“Mmm-hmm.”
They passed a brightly lit factory, and she was able to make out the print on the business card. Anderson Owens, Inc. Sean Owens, President. Corporate address in San Jose.
“Anderson Owens is your company?”
“Yeah.”
“And you do online security?”
“Yeah.”
“Are you, like, on the lam?” she asked. “Are you hiding out in Camelot from, I don’t know, tax fraud or something?”
“No.”
That was it. Just no.
“Can you at least make an effort at conversation? I don’t want to spend the whole night talking to myself.”
Sean’s silence only served to fuel her irritation. He was such a mystery to her, and she didn’t know why she cared, but she did. She wanted him to talk to her, to tell her everything. Last night he’d opened up to her, and now he was giving her monosyllables. It was frustrating.
“Sorry if it’s inconvenient for you, having a partner and all,” she said. “I know you probably figured if we drove at night, I’d fall asleep like I did last time and you wouldn’t have to deal with me, but it’s not going to happen, Buster. I’m not coming off a tequila bender this time. I hate driving in the snow, I’m hungry, and I want to talk to you about the case. Not to mention that I think we probably need to come to some kind of terms with the fact that I still want to screw you senseless.”

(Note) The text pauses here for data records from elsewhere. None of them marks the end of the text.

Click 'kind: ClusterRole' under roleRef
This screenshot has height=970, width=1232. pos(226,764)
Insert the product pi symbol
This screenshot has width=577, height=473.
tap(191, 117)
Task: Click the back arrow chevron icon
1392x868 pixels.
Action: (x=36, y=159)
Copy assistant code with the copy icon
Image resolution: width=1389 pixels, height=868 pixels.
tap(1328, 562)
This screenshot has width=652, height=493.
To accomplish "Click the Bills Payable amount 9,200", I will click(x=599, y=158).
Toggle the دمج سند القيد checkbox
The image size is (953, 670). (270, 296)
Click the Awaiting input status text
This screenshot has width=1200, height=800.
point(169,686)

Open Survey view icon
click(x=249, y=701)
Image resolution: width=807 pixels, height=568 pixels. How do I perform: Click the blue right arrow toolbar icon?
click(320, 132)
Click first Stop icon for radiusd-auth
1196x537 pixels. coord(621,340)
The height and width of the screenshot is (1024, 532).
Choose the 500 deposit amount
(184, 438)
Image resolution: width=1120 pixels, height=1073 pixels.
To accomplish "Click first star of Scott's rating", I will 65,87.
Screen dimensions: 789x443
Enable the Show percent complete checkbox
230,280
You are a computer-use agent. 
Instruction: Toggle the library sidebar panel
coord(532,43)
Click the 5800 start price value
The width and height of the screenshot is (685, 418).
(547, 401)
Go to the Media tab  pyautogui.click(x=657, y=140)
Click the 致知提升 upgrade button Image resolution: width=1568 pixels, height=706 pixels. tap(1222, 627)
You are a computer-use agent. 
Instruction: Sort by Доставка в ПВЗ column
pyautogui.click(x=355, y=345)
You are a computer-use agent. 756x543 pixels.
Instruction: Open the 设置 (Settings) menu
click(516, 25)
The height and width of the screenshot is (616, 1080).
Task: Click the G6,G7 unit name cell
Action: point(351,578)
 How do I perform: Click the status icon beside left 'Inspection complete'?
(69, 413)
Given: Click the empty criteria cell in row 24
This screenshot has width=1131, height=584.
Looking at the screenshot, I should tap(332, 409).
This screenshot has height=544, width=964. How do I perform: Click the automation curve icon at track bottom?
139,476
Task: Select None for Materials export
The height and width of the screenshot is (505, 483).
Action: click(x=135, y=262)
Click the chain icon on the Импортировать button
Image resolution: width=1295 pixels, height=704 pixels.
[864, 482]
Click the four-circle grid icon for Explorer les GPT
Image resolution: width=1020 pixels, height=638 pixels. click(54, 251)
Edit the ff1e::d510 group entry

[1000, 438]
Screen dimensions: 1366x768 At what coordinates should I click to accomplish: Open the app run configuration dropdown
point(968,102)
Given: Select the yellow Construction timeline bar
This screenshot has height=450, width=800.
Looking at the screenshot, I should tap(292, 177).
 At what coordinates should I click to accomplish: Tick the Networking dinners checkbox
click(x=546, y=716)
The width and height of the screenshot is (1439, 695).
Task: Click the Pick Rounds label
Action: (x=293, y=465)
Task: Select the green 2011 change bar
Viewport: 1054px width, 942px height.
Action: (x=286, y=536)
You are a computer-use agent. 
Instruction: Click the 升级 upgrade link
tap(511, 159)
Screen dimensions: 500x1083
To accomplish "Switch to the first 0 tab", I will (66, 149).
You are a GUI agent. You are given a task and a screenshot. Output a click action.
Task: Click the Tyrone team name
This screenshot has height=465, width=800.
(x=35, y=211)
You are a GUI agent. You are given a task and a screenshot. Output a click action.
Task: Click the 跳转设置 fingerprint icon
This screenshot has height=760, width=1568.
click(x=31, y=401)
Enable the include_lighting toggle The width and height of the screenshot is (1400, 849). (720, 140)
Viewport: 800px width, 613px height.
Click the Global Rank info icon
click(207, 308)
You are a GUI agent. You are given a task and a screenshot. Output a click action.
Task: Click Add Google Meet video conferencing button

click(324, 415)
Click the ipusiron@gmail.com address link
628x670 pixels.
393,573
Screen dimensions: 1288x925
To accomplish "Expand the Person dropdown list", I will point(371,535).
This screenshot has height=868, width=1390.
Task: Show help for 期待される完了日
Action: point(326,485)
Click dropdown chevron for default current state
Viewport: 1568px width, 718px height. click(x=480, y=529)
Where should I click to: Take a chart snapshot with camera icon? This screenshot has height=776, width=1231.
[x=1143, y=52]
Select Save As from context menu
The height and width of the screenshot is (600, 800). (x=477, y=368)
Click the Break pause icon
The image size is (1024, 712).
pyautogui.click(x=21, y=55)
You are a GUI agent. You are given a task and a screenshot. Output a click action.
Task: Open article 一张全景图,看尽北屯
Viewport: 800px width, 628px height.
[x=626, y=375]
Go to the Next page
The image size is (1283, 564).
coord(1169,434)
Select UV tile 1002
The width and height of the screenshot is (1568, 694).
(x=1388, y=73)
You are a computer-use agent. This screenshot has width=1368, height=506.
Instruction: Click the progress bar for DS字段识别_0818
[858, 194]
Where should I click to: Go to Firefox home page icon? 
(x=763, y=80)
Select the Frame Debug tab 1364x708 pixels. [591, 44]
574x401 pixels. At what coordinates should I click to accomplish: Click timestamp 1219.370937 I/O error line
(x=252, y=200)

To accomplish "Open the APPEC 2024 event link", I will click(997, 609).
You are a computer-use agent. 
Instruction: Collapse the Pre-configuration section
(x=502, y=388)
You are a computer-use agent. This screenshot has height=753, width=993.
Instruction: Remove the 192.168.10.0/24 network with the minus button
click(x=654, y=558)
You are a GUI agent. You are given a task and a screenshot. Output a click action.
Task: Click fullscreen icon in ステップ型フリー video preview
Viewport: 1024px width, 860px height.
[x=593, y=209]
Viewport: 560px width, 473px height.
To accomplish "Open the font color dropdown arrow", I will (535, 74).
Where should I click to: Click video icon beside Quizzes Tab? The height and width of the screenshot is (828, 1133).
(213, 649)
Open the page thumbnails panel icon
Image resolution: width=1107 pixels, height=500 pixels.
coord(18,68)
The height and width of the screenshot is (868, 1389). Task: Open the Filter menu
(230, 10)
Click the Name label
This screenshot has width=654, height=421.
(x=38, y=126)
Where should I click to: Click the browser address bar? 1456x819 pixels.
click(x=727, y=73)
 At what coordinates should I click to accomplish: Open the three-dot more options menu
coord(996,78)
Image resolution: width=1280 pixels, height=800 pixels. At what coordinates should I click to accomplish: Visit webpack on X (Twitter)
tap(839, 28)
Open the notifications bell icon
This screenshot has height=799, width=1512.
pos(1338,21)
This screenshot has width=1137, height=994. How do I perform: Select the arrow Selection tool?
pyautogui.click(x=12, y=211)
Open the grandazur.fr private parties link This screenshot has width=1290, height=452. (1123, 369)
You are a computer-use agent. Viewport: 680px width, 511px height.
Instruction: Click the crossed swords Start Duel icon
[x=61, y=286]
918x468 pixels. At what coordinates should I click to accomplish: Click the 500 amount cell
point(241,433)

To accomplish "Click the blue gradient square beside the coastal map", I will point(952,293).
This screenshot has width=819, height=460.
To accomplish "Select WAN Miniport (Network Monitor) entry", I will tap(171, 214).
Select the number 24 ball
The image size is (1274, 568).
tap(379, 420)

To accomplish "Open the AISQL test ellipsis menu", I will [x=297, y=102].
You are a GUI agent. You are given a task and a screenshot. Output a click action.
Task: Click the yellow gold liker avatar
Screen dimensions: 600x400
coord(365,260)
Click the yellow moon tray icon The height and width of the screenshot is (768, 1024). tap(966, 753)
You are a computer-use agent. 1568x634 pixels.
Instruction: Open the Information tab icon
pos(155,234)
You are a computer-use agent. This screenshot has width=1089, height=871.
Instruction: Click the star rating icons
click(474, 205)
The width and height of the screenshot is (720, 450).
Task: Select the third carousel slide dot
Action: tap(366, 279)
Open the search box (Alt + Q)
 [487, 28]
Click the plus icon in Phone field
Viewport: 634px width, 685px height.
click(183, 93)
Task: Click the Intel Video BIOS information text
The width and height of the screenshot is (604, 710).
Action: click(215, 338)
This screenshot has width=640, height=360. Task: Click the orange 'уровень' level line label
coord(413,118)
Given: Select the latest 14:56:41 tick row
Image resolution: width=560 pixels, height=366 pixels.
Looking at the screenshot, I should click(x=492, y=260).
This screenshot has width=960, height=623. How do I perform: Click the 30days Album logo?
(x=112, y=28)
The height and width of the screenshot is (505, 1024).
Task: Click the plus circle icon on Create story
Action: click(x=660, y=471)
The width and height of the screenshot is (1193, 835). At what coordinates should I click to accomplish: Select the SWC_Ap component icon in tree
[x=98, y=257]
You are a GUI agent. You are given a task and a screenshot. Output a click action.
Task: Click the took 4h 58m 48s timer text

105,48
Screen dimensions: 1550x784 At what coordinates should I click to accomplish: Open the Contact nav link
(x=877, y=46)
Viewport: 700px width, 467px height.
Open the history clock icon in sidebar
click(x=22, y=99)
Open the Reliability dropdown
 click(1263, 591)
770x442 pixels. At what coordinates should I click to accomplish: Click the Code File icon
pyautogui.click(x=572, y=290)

She caught her breath. That wasn’t what she’d meant to say. It was her runaway mouth again, blurting out the worst possible words when she was under pressure. What was it about Sean that put her under so much pressure? How did he keep turning her into a snowflake, determined to fling herself against his slick, unforgiving surface?
The strained whine of the wipers made her want to put her fist through the windshield.
“Ffeel better?” he asked.
“No.” She felt sick, full of hot shame and thick resentment.
“I th-think there’s a bag of p-pretzels in the armrest.”
“Pretzels?” The word came out sounding like Go to hell.
She could hear the smile in his voice when he answered. “Yuh-you said you were hungry.”
“Did I?”
“Eat the p-pretzels, sweetheart.”
Somewhat mollified by being called “sweetheart,” and rather ashamed to admit she’d needed that tiny scrap of evidence of Sean’s affection, Katie shut up and ate the pretzels. She offered the bag to him, but he passed. When it was empty, she flattened the shiny plastic out on her knee and tried to fold it into an origami frog the way Judah had taught her this afternoon.
“Do you really think someone wants to kill him?”
There it was. The worry that had been nagging at her all day.
“I d-don’t know. It’s sstarting to look that way.”
“I don’t know what he expects me to do about it. He needs the police. I want to help him, but I’m useless at this. I keep thinking he’s going to end up with an ice pick in his chest, and it’ll be all my fault.”
The frog fell apart on her lap, the plastic too slippery to hold a shape. She crumpled the bag up and shoved it back in the armrest. Sean’s hand found her knee and warmed it up.
They weren’t going to be friends. No woman alive could be friends with a man who put his hand on her knee. Not when the weight of it made her respond with heat and achy longing entirely out of proportion to the compassionate intention behind the touch.
Katie didn’t need another friend. She already had friends, both male and female, and none of them touched her knees. None of them inspired the kind of intense interest that Sean did.
An interest that she had to admit was considerably older than their assignment to the case.